CAMP LEJEUNE, NC, UNITED STATES
MARINE CORPS BASE CAMP LEJEUNE, N.C. - I never really expected to be done with all of this.
I mean, intellectually, I know that four years isn’t that long. High school was four years. College should’ve been four years, if it wasn’t cut short. Four years isn’t a long time. But four years in the Marine Corps acts like dog years – artificially stretching the time into an infinity of packing, moving, training, schools, deployments, and occasional periods of leave that I can only vaguely recall. Between all that, I never really expected to see the end. But then I got back from deployment and bam, there it is. End of the trail.
Now, mere weeks from hitting terminal leave, I’m faced with the imminent reentry into civilian life.

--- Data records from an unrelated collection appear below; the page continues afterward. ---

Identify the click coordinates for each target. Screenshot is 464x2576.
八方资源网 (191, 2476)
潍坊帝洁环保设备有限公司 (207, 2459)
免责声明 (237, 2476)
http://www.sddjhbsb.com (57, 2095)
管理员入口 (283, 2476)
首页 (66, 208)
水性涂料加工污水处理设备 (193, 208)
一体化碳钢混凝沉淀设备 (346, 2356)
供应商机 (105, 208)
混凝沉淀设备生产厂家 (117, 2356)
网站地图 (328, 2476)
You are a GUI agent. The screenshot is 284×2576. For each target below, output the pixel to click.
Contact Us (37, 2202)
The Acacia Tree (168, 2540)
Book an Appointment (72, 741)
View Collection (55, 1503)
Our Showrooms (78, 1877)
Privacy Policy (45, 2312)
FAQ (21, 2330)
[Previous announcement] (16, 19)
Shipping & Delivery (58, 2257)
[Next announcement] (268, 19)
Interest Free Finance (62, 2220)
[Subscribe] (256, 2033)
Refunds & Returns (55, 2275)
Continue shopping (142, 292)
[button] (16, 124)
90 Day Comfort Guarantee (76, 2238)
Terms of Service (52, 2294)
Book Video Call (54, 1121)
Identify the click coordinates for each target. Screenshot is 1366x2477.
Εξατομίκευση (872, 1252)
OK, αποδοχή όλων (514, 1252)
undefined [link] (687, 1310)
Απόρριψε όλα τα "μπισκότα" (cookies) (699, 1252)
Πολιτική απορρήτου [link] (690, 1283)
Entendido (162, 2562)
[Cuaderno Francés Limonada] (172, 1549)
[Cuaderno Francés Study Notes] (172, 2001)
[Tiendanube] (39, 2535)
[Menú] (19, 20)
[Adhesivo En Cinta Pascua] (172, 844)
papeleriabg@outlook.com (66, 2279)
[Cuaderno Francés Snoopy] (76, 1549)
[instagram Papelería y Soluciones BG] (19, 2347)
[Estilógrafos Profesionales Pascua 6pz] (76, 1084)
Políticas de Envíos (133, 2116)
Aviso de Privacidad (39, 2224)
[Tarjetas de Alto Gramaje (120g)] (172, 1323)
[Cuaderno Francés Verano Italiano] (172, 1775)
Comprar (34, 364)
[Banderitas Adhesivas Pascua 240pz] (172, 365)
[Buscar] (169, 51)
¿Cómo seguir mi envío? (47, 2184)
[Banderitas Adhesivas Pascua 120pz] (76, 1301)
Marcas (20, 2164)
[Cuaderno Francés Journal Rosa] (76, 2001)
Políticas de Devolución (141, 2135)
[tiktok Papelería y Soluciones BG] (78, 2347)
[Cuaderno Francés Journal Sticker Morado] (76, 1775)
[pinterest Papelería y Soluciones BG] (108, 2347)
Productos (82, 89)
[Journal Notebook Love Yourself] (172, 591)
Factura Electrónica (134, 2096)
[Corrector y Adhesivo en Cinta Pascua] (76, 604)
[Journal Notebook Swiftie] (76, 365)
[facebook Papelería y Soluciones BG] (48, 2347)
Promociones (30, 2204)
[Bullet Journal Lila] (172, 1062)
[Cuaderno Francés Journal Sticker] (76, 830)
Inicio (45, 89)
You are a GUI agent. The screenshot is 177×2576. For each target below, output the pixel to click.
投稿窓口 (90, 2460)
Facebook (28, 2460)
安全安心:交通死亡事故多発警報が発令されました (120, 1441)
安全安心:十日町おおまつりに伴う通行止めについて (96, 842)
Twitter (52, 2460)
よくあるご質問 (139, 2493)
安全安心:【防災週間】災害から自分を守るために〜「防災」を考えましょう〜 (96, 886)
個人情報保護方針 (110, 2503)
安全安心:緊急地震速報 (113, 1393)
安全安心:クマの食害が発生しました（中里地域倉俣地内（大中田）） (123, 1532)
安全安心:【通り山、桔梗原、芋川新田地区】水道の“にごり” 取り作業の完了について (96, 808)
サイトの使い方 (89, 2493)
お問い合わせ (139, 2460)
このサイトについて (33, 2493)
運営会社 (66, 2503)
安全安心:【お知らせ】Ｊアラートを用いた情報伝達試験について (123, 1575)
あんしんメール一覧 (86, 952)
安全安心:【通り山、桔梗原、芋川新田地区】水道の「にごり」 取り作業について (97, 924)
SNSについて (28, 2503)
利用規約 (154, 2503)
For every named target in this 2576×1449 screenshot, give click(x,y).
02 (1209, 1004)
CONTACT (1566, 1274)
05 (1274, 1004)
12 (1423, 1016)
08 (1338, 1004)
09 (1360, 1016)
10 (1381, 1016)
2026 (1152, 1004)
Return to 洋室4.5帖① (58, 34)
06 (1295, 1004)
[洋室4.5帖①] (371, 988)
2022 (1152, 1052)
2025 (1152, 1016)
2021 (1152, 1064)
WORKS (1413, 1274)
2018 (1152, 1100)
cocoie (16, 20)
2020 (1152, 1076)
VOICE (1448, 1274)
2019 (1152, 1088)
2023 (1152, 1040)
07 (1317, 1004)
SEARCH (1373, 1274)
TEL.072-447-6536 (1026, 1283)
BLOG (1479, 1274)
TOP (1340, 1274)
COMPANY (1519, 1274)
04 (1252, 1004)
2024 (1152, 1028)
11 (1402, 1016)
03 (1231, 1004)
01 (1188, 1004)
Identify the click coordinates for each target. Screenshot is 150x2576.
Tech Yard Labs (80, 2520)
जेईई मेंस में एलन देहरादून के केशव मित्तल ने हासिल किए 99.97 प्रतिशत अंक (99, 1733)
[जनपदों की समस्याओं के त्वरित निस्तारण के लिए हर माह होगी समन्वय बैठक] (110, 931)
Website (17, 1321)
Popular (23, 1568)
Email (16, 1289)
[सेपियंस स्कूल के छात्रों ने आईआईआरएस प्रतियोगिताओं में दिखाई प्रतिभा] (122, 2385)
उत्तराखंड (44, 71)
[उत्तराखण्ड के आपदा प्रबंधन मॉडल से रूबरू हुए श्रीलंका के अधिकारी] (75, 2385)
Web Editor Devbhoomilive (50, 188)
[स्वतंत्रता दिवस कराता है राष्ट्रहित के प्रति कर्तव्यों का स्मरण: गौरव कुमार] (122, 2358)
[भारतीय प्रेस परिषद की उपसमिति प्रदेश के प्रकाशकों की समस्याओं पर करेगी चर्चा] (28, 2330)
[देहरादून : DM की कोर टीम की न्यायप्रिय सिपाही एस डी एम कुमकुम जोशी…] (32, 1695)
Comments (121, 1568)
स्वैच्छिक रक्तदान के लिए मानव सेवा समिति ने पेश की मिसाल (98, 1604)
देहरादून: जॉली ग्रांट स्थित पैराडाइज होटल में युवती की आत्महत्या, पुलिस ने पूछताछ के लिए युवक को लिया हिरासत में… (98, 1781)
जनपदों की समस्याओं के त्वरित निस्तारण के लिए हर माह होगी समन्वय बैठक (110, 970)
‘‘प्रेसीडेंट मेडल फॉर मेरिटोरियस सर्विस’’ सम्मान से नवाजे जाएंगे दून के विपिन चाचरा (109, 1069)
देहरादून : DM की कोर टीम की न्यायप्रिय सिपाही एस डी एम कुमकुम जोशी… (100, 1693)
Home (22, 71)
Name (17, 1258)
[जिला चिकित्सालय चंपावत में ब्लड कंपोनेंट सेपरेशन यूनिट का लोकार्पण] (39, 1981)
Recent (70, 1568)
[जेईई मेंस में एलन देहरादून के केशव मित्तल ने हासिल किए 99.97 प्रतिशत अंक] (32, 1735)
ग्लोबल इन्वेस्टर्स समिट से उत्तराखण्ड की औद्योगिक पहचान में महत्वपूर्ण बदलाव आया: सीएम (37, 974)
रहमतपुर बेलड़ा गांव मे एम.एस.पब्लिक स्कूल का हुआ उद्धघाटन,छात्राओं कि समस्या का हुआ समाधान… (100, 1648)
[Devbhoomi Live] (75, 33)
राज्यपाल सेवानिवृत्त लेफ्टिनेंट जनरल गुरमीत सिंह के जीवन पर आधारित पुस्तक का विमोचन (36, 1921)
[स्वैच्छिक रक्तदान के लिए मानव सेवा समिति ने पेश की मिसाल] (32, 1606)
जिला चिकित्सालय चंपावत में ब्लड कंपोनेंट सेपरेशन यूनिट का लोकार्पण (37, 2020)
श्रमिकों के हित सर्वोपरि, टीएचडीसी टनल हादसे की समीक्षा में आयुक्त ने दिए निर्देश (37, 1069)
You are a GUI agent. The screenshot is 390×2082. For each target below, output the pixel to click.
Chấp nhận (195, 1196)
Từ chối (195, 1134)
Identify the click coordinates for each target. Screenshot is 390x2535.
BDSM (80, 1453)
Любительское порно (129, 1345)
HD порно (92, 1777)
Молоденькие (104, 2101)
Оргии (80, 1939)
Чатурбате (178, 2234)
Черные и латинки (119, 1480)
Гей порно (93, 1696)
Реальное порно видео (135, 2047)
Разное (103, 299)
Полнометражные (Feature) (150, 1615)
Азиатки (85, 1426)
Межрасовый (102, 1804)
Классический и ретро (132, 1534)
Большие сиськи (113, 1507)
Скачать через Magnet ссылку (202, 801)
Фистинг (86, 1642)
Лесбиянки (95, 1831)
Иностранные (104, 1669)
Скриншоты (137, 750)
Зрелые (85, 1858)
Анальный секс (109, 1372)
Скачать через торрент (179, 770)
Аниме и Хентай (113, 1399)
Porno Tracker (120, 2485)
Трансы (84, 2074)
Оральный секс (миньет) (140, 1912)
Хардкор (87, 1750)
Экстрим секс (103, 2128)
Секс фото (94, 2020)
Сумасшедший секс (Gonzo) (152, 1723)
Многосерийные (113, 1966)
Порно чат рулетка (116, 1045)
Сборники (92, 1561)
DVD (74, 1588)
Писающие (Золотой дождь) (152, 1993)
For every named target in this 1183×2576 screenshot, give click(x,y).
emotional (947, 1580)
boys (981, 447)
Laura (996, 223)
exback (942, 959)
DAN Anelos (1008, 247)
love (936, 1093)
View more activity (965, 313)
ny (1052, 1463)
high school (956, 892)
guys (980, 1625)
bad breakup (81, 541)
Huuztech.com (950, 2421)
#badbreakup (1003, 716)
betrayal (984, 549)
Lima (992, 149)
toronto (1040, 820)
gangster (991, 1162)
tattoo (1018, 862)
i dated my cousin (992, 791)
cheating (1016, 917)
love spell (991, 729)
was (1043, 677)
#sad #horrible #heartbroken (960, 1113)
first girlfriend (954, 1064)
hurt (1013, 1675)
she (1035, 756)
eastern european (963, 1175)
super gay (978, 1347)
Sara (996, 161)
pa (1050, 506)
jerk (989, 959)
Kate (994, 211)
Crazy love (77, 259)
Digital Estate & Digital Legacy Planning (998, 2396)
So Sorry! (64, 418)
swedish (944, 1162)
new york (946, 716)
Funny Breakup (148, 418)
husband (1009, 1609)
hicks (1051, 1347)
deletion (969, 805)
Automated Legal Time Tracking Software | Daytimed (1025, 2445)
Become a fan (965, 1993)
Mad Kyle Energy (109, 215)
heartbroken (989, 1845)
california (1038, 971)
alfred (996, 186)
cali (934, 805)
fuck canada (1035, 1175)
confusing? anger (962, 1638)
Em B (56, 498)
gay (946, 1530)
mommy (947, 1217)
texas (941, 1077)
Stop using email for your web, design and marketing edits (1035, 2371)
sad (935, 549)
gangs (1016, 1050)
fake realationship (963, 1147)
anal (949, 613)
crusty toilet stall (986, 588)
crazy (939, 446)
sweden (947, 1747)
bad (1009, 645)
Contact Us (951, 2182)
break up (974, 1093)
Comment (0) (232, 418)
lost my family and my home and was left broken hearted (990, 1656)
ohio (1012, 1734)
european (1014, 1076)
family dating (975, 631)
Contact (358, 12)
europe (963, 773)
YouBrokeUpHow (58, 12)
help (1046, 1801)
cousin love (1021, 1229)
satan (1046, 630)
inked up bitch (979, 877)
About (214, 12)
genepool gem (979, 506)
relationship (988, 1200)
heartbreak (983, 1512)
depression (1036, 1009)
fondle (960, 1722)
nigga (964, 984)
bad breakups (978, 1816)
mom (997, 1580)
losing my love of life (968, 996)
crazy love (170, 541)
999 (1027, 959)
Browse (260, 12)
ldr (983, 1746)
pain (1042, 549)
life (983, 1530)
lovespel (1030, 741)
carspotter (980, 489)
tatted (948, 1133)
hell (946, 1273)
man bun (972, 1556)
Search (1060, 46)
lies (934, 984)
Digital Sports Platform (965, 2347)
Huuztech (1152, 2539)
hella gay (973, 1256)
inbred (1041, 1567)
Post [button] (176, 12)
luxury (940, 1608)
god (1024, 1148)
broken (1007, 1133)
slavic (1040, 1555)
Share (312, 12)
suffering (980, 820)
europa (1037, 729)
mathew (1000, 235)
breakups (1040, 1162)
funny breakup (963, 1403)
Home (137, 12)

No more field day, no more uniforms, and no more chow hall. No more being a 23 year old with no bills – save phone and car insurance. I mean, I’m going to have to pay insurance on like everything now. How does that even work? I’m going to have to live somewhere while I’m in school, so I need to find an apartment. I’m going to have to feed myself without the chow hall. That’s going to be weird. I can’t cook worth a darn, so I’ve been trying to learn some here and there. I didn’t give any of this any thought while I was in – save to occasionally make fun of people who mentioned it. I’m not a very nice person, it turns out.
It’s all coming due at once: college, moving, insurance. When it rains, it pours, right? Getting back from deployment three months before getting done probably didn’t help, but at the same time, I’m sure I could’ve been working this a little earlier instead of bootstrapping it all at the end. In a month, this will all be my problem. I’m heading to college, which mitigates a bit of it, though that was its own problem – college applications. I haven’t applied to college in six years. I don’t remember my high school grades or how many hours a week I spent participating in athletics. It helps that I was able to go home over the holidays, and with the help of a box of donuts, grease the wheels with my old high school guidance counselors enough to get that process moving.
Most college admissions folks are understanding enough if you call them and talk to them as well. If education is your goals, your first stop should be the education office, which you can call at (910) 451-3091.
I think that’s my lesson here. Figure out where you’re going and what you’ll need when you get out. Figure out how much it’s going to cost you. Line up your ducks long before you kiss the Marine Corps goodbye. The good folks at transition readiness can help you in any direct you want to go. You can reach them at (910) 451-3754. They’re also where you need to go for the transition readiness seminar, which all separating Marines are required to take before their end of active service.
I’ve seen plenty of guys who just got to the finish line – got to that EAS – and collapsed, their lives flying into more pieces than a trailer park in tornado season. But seeing it as an end would be a fault. Exiting the Marine Corps may be a bigger life change than entering it these days – reentering a culture that you no longer fully belong to, that you’ve been divorced from because of the things you’ve seen and done. And now you no longer have the support structure, the benefits, the men and women going through the same life transition beside you. You’re exiting, and you’re flying solo now. Think ahead, and good luck.